Bernanke Says Markets Functioning 'Normally' Despite Stock Drop

Feb. 28, 2007
Bernake didn't see a 'single trigger of the market correction."

Federal Reserve chairman Ben Bernanke told U.S. lawmakers a day after the global stock drop that his economic outlook remains unchanged and that financial markets are functioning "normally."

"There didn't seem to be any single trigger of the market correction we saw yesterday," Bernanke told a House of Representatives yesterday, a day after the sharpest decline in global stocks in years.

As for the economic outlook, Bernanke said "my view is that, taking all the new data into account, that there is really no material change in our expectations for the U.S. economy since I last reported to Congress a couple weeks ago."

His comments came shortly after the Commerce Department made a sharp downward revision to gross domestic product (GDP) growth in the fourth quarter to 2.2% from an earlier estimate of 3.5%.

Bernanke said, "We are looking for moderate growth in the U.S. economy going forward, and I would add parenthetically that the downward revision of the fourth quarter GDP numbers we got this morning was actually more consistent with our overall view of the economy than were the original numbers."
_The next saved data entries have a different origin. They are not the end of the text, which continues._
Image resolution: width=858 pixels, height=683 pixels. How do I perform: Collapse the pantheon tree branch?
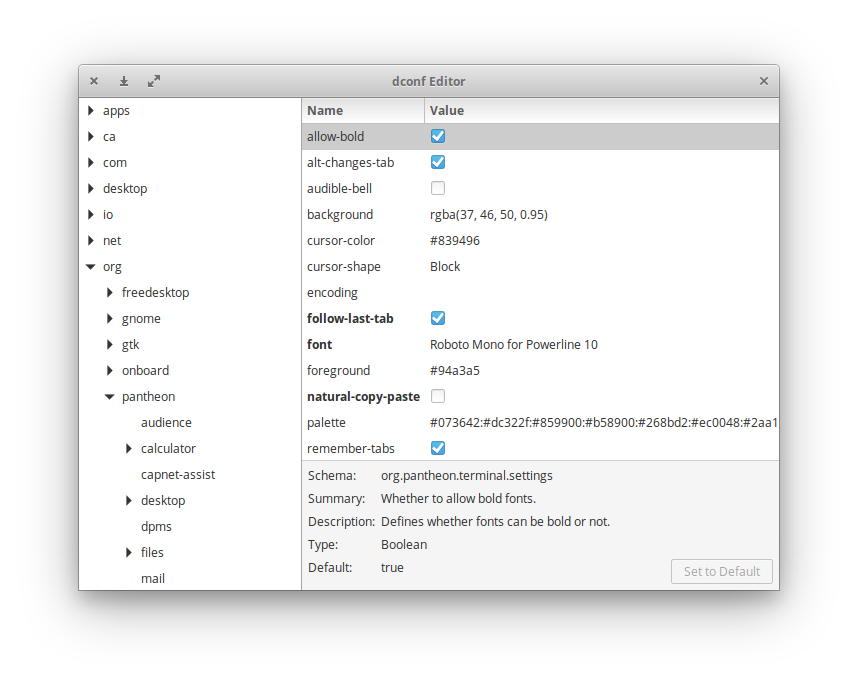pos(109,396)
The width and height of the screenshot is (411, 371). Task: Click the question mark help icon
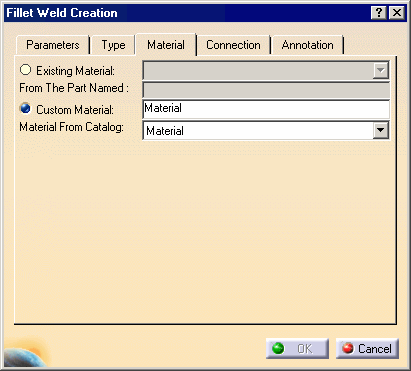click(x=379, y=13)
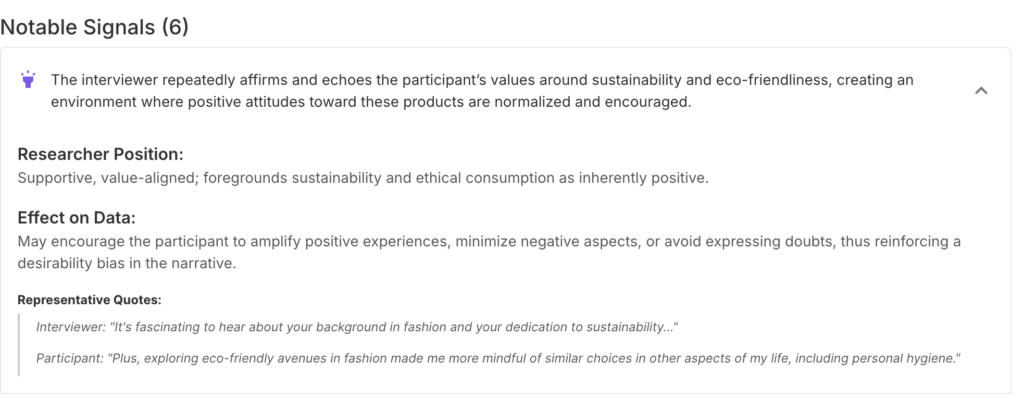Click the "Representative Quotes:" label
The image size is (1024, 399).
click(89, 300)
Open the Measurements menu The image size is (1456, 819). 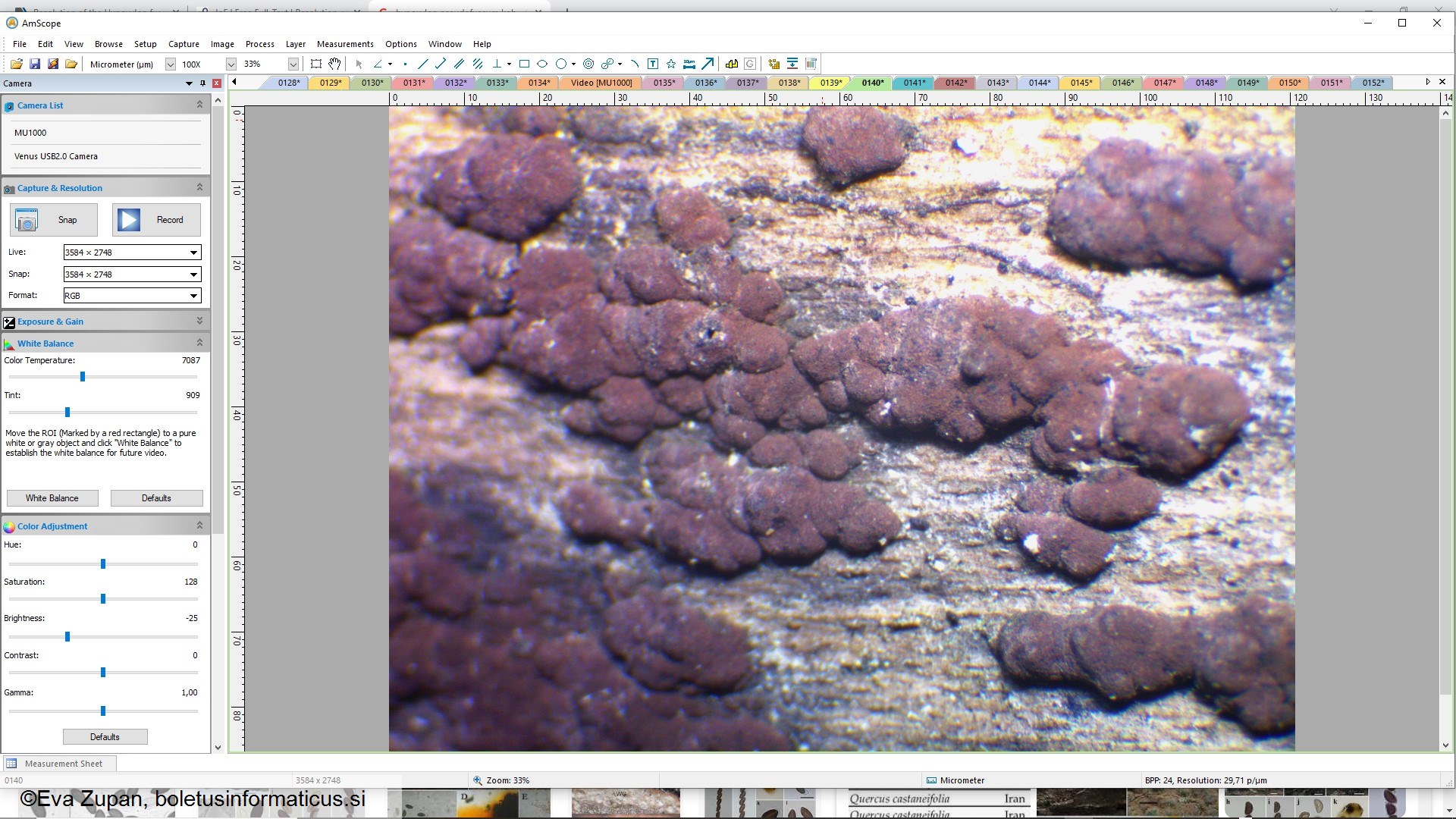tap(345, 44)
Bernanke noted that if the housing sector steadies and inventory adjustments are completed, "there is a reasonable possibility we'll see some strengthening of the economy some time during the middle of the year." The Fed chairman echoed concerns of private economists about failures of so-called subprime mortgages, or those seen as riskier than normal because of the below-average credit ratings of the borrowers. Some analysts say a wave of delinquencies could have a ripple effect on financial markets. "We've seen increasing rate of defaults" in this sector, Bernanke told lawmakers. But Bernanke said the Fed's assessment "is that there is not much indication at this point that subprime mortgage issues have spread into the broader mortgage market, which still seems to be healthy."